The USP can virtualize or aggregate the disk capacity third-party disk arrays, and HDS said that
the CAP will be able to access that third-party capacity up to 20PB across 80 nodes, or up to 400m objects per node. Hitachi also pointed to the separation of front-end processing nodes and back-end storage in its system, which allows customers to strike whatever ratio of node-to-disk that they want.
The next most frequently targeted weakness of the Centera is the fact that it presents a proprietary API to applications, unlike the CAP and other systems which offer CIFS, NFS, HTTP and WebDAV interfaces. But CIFS, NFS and HTPP interfaces were added to the Centera about a year after it was launched, and over 240 archiving software vendors support the Centera, compared to around 16 for the CAP. Not only that, but the CAP also sports its own proprietary API.
Hitachi argues that it is far easier to use CIFS, NFS or HTTP interface to reach meta-data on the Centera than on the CAP. We had a Korean developer come to visit us. He integrated his application with our system on the 18-hour flight back to Korea, said HDS marketing director Michael Hay. And unlike the Centera API, the CAP API provides access to a search engine, HDS said.

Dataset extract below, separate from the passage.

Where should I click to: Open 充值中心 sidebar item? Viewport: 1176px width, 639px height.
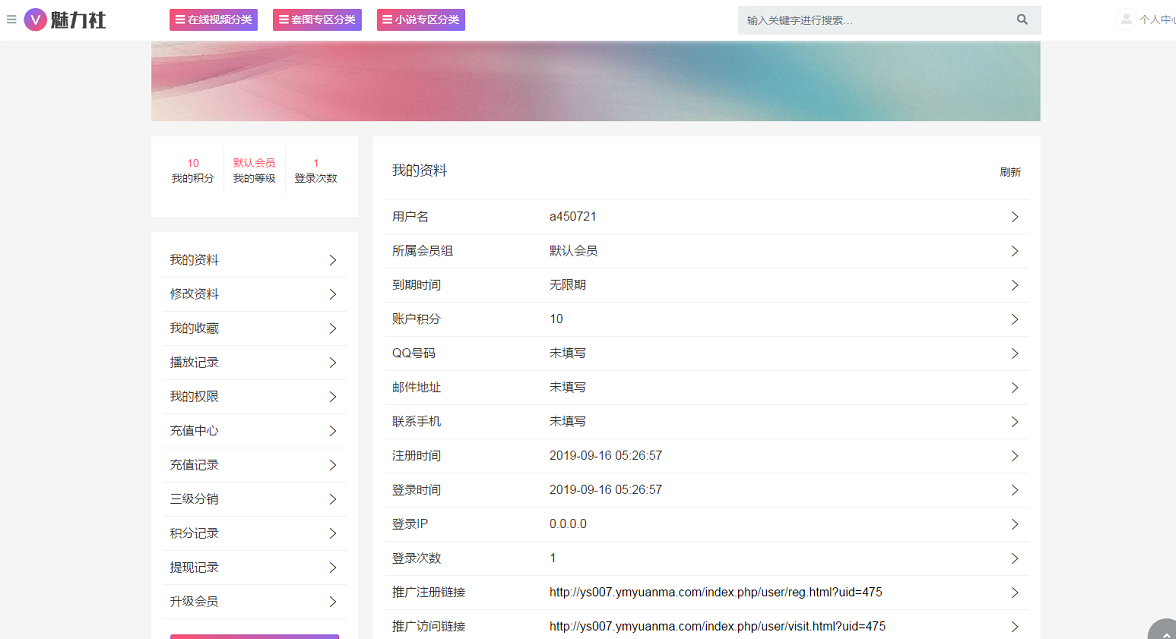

CAS systems that take digital fingerprints or hashes of files are intrinsically de-duplicating data. But the SHA-256 and other hashing algorithms used in CAS boxes are theoretically capable of creating identical finger-print from different files, in what is known as a hash collision. That could lead to the inadvertent deletion of what was actually unique and not duplicate data, but Hitachi’s CAP 2.0 now completes a complete bit-by-bit comparison of files before any supposedly duplicate files are discarded.
How many of Hitachi customers have ever experienced a hash collision in the wild, rather than just read about laboratory-induced collisions? It’s very unlikely to occur, Hay admitted. But we wanted to eliminate the risk entirely, and not have to deal with the FUD, he said.
The encryption is completed using a key that is split up and stored in parts across multiple nodes. That means that if part of a system were to end up in the wrong hands, hackers or would-be data thieves would still not have access to the complete key needed to decrypt the data.
The object-level, IP-based replication is from CAP to CAP, and is entirely separate to any replication functions in Hitachi’s USP array.
An entry-level 5TB CAP system will carry a list price of around $70,000.